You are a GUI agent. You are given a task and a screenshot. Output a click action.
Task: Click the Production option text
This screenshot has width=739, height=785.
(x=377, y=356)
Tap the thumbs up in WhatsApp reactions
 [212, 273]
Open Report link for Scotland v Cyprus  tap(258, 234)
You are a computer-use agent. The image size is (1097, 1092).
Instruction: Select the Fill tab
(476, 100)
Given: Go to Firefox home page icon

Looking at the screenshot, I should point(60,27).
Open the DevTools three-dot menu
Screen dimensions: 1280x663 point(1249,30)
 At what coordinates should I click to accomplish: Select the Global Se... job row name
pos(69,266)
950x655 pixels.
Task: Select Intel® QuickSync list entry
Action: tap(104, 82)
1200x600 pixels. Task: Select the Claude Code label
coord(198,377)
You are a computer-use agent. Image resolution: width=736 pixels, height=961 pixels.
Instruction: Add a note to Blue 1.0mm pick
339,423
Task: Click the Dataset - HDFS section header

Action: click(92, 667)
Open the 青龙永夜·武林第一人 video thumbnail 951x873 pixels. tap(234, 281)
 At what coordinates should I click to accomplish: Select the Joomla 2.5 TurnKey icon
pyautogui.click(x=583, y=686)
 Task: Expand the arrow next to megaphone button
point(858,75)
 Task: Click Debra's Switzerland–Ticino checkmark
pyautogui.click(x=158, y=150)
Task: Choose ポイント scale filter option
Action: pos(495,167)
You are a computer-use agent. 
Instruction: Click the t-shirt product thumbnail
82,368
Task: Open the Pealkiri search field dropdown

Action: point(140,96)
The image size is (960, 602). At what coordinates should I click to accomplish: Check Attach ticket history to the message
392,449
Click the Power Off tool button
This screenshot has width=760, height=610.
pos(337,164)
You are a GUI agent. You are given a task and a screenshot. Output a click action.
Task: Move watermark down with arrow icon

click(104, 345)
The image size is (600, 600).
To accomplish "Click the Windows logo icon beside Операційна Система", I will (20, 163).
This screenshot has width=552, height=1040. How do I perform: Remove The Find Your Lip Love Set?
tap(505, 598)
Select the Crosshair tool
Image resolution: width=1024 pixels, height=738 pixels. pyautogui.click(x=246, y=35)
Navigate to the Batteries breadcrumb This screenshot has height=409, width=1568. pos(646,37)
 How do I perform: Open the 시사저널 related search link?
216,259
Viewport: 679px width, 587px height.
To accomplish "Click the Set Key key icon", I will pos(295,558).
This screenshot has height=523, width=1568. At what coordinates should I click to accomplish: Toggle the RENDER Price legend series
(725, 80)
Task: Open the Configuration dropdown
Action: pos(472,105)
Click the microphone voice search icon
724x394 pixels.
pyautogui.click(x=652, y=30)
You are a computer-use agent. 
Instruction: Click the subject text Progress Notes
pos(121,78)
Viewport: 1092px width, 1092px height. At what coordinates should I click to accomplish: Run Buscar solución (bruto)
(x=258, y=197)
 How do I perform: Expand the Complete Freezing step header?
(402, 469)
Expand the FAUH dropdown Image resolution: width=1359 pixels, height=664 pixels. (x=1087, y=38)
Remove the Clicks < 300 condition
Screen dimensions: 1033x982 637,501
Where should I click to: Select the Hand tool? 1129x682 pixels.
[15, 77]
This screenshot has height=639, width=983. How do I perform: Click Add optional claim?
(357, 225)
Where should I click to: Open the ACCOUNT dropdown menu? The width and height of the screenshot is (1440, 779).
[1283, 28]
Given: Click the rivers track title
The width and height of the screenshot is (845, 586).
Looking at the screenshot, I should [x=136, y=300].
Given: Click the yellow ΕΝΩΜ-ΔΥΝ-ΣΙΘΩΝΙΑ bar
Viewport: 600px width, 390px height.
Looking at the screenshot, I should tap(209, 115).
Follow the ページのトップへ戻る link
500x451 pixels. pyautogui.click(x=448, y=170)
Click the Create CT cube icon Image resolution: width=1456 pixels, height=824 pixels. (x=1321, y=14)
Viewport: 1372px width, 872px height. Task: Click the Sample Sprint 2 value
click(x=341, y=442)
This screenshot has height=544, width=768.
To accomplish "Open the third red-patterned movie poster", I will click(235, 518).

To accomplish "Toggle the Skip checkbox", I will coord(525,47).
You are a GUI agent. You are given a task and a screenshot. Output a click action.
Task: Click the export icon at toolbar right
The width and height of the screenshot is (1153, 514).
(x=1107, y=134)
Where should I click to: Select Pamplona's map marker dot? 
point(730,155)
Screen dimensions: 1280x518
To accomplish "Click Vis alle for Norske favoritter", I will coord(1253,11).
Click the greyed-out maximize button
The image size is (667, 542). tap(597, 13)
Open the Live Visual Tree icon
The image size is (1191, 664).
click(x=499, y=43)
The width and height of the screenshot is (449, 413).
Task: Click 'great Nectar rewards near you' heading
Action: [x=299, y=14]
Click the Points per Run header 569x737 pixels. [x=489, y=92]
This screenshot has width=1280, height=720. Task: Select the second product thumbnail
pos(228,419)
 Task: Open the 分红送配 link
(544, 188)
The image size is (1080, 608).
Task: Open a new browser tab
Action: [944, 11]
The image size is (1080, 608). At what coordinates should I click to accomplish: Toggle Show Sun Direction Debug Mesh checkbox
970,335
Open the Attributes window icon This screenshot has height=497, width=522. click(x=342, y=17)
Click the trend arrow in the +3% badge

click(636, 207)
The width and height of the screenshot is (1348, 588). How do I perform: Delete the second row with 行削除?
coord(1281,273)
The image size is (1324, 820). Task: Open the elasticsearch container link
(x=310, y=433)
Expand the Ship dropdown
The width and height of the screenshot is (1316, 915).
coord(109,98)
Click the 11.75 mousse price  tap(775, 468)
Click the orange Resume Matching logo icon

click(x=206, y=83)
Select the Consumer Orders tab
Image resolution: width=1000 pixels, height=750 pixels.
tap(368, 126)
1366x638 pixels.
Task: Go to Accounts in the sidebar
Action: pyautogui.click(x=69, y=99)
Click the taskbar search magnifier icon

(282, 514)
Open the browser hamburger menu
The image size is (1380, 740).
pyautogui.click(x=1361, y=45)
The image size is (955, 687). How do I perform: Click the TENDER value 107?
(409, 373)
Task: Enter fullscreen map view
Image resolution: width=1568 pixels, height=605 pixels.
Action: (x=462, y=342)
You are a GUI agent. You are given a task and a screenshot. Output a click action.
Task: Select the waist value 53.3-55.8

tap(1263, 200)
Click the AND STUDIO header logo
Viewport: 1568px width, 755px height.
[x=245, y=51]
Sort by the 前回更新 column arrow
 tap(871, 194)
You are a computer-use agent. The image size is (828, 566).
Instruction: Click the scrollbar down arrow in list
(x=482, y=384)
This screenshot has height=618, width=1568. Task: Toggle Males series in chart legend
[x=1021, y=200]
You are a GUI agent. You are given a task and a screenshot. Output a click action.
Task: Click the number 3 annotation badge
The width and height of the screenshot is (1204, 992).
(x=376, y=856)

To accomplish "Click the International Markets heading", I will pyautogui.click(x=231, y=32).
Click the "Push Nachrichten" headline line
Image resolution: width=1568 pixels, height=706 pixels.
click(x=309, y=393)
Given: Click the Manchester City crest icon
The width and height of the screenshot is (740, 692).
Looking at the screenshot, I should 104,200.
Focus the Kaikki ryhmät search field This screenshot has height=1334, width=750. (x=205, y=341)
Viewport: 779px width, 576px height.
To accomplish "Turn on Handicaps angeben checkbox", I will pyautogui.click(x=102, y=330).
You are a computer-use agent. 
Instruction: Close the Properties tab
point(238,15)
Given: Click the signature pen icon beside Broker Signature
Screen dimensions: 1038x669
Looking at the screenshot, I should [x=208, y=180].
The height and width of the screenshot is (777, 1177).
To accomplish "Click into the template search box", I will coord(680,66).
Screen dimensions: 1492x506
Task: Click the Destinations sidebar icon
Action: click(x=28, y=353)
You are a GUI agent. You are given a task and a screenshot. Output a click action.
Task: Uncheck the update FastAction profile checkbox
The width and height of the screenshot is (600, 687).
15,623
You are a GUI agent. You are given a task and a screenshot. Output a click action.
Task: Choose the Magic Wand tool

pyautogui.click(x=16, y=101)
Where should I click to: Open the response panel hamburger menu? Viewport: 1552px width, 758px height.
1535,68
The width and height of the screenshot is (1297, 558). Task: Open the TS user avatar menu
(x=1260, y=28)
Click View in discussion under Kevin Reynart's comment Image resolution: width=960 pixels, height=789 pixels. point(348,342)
____
* **Work item**: If a line in the records contains the string "beside", copy it out.

* **Exercise output**:
To accomplish "Click the Windows logo icon beside Операційна Система", I will (20, 163).
Given: Click the signature pen icon beside Broker Signature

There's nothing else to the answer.